=== SOURCE DOCUMENT ===
+--
HD 83443 b / Buru

Discovery
- Discovered by: Mayor et al.
- Discovery site: France
- Discovery date: April 15, 2000
- Detection method: Doppler Spectroscopy

Orbital characteristics
- Semi-major axis: 0.039 AU (5,800,000 km)
- Eccentricity: 0.013 ± 0.013
- Orbital period (sidereal): 2.98565 ± 0.00003 d
- Time of periastron: 2,451,497.5 ± 0.3
- Argument of periastron: 11 ± 11
- Semi-amplitude: 56.3 ± 1.4
- Star: HD 83443

= HD 83443 b =

Extrasolar planet in the constellation Vela

HD 83443 b is an extrasolar planet approximately 134 light-years away in the constellation of Vela. It was discovered in 2000 by the Geneva Extrasolar Planet Search Team led by Michel Mayor. It has a minimum mass comparable to Saturn, and its orbit is one of the shortest known, 1/25th that of Earth's. It takes only three days to complete one revolution around the star.
+--
=== TO DO ===
Please translate this sentence from the page on HD 83443 b into Spanish: "HD 83443 b is an extrasolar planet approximately 134 light-years away in the constellation of Vela."

Collected data entries
+--
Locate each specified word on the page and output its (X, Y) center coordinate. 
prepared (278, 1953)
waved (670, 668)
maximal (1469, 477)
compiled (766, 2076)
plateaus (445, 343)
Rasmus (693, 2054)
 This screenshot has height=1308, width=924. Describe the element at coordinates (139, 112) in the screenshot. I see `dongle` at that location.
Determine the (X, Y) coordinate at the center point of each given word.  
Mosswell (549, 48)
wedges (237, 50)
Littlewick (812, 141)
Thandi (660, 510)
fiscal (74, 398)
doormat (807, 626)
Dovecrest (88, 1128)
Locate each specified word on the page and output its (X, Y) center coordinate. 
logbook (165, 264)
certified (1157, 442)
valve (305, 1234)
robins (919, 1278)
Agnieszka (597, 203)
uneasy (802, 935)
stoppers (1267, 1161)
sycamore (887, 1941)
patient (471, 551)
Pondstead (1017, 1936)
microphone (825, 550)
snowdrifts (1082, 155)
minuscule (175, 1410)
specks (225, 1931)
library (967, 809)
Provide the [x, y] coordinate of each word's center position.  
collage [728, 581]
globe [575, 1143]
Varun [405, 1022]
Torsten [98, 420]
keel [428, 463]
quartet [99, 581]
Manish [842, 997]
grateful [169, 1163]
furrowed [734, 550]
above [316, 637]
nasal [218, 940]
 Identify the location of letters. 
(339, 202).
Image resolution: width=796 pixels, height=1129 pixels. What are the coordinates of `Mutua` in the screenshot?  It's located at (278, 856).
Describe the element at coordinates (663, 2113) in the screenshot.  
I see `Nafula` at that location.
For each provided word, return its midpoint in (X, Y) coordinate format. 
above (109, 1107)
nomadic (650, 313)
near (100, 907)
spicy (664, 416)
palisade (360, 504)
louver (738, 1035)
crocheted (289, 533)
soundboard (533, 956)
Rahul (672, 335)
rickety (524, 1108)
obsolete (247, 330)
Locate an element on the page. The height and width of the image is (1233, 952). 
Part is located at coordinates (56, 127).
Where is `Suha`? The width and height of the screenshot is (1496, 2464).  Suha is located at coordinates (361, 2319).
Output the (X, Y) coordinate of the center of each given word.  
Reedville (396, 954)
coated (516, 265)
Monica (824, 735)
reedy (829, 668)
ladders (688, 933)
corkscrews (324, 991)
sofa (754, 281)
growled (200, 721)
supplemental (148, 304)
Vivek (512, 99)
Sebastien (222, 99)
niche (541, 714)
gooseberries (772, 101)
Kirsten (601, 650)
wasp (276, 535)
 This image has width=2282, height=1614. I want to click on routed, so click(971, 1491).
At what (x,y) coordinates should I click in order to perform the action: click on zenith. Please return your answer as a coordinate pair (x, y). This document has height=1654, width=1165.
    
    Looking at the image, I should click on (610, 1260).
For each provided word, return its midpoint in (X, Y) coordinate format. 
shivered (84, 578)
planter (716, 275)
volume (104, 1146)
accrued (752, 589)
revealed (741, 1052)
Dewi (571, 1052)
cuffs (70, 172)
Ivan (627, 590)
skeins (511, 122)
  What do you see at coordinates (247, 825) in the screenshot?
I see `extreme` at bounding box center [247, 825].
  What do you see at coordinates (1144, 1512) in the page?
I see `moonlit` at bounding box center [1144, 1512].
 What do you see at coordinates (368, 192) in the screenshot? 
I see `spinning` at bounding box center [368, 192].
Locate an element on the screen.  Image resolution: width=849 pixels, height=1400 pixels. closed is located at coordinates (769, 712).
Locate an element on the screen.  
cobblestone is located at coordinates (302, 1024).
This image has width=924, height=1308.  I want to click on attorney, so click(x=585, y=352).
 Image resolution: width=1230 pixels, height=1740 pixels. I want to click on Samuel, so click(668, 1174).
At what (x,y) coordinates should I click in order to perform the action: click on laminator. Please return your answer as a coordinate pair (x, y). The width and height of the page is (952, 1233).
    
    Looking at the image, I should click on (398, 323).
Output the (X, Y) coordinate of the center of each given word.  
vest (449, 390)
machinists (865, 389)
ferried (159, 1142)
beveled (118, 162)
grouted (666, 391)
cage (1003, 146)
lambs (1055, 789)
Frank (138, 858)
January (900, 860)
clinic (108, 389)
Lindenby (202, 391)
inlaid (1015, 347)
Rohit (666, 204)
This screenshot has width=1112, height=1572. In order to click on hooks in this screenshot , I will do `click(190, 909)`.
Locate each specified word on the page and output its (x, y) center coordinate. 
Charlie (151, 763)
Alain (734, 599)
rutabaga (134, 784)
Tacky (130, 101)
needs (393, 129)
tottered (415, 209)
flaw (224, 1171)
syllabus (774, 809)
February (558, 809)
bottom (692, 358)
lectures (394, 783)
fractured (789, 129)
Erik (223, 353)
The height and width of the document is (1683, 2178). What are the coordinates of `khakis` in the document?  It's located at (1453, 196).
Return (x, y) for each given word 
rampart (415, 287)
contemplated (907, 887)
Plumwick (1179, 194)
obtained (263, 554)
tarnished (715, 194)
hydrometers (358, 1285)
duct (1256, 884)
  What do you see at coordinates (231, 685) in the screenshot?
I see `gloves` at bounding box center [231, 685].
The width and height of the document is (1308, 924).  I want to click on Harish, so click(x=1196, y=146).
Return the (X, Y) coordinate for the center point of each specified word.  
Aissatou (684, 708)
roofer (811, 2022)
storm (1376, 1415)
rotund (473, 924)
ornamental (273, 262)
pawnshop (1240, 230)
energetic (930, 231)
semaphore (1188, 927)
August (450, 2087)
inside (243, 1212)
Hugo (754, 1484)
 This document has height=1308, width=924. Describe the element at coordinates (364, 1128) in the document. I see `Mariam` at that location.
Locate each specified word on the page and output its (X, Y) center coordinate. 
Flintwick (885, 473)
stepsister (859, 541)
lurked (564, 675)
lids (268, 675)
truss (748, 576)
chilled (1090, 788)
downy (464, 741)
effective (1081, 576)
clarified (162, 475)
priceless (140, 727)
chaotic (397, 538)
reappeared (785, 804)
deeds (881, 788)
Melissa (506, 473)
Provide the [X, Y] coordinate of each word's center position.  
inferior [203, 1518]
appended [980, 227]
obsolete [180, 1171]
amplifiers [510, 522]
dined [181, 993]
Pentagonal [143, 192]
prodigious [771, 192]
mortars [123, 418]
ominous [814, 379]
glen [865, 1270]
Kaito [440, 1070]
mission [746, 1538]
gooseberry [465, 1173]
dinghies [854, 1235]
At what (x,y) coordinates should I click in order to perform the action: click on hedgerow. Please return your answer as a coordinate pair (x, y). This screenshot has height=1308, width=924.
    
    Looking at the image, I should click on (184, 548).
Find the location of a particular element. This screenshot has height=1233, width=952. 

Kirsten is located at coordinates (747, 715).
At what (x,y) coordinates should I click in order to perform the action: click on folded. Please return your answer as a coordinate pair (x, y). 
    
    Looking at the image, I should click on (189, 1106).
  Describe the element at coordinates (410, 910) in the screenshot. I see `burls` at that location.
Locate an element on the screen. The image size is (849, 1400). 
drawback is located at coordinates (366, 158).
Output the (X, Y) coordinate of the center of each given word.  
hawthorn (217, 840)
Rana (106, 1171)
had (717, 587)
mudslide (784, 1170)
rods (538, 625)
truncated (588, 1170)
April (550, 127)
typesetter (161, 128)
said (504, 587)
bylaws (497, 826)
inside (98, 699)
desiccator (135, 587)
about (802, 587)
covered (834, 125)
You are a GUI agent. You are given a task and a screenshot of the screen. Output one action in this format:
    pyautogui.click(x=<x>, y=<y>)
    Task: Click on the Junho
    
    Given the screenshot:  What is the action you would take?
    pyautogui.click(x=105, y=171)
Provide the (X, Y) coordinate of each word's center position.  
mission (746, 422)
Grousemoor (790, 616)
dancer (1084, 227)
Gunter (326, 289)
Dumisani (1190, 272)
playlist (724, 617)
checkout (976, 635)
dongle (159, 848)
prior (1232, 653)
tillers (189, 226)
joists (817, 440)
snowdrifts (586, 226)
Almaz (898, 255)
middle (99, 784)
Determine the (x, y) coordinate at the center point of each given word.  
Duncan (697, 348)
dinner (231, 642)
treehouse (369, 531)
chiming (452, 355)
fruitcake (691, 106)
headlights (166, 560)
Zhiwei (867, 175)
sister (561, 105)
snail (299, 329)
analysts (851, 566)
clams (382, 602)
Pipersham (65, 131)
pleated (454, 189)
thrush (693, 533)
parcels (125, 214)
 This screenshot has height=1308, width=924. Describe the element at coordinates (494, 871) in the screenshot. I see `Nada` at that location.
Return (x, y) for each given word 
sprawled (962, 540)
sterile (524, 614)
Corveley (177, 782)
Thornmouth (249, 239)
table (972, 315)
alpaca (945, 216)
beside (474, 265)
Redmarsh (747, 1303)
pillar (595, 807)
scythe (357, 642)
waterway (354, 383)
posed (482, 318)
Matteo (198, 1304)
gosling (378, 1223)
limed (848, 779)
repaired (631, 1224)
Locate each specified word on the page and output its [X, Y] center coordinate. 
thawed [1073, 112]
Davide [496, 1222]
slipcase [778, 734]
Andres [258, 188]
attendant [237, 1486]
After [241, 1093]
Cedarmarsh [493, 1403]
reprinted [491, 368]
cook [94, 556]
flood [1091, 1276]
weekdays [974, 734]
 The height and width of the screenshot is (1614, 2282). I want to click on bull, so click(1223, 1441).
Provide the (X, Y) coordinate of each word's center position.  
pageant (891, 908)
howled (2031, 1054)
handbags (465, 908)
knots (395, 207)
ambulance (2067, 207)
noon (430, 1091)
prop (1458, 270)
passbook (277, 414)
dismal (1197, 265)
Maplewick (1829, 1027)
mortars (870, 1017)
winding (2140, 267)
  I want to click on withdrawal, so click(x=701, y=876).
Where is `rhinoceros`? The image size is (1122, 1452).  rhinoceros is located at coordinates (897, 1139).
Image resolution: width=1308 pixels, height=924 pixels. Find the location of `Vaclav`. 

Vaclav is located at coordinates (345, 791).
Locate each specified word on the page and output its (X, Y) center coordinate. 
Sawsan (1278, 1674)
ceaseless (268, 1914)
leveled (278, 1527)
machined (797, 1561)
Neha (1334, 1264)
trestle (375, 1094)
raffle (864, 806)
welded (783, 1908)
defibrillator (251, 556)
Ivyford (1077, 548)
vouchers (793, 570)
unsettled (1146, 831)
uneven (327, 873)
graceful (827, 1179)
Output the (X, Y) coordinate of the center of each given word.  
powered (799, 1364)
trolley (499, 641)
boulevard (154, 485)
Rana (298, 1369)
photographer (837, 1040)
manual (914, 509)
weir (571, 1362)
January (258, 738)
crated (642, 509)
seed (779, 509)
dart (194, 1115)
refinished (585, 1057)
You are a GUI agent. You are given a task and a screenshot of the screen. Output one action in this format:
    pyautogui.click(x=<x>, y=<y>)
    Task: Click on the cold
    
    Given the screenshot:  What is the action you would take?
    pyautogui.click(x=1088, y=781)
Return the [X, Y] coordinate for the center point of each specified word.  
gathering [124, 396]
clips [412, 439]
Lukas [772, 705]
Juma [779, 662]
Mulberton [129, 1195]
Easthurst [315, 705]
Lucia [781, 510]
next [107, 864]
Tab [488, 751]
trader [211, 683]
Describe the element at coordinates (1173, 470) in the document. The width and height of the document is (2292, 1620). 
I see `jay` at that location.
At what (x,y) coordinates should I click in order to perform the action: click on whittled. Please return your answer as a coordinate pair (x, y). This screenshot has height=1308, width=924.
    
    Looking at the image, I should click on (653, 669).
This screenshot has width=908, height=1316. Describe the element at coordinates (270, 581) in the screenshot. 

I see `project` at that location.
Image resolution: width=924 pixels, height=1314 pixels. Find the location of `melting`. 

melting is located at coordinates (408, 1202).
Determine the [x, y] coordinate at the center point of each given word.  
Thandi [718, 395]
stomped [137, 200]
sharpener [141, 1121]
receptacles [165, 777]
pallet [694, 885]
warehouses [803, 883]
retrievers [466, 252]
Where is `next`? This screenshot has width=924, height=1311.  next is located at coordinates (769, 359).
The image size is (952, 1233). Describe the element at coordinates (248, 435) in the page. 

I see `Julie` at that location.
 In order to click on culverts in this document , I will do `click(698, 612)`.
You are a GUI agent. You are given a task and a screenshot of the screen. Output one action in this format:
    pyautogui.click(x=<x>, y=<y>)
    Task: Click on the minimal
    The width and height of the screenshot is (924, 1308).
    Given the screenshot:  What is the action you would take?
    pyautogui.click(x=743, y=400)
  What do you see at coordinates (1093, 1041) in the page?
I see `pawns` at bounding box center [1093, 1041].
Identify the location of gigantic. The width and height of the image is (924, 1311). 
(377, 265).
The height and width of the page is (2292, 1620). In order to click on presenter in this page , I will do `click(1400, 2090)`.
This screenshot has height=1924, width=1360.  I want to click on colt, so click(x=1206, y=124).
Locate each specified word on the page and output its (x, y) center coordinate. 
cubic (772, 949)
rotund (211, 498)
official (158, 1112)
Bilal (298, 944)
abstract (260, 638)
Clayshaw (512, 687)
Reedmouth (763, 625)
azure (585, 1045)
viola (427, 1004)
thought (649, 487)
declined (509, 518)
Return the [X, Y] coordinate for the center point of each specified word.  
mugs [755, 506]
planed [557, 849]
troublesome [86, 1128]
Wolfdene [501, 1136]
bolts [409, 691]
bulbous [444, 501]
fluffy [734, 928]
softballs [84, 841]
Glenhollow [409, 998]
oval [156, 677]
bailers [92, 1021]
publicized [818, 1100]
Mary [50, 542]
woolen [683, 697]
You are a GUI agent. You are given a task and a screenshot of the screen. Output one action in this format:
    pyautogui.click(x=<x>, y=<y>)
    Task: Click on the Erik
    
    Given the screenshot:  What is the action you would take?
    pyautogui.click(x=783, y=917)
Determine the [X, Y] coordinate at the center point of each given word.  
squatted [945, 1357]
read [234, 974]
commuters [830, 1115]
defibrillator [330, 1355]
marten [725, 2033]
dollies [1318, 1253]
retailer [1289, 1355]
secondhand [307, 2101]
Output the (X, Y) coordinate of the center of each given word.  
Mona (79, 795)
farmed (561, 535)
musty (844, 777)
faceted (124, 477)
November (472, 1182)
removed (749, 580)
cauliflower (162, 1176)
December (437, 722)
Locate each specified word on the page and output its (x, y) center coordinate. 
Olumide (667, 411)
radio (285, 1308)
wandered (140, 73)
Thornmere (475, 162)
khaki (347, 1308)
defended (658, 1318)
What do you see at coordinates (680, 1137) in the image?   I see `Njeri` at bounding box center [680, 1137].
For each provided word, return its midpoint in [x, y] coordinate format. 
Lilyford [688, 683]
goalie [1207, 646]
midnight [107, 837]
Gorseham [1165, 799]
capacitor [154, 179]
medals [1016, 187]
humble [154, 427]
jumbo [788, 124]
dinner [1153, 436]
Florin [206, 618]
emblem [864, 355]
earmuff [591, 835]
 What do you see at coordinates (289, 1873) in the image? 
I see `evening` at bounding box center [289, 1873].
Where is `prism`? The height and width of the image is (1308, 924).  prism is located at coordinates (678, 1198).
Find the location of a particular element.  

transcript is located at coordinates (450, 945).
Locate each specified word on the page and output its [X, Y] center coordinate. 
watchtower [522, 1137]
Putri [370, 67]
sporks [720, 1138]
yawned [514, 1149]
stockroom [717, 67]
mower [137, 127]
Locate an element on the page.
+--
=== ANSWER TO THE PROBLEM ===
HD 83443 b es un planeta extrasolar situado a aproximadamente 134 años luz, en la constelación de Vela.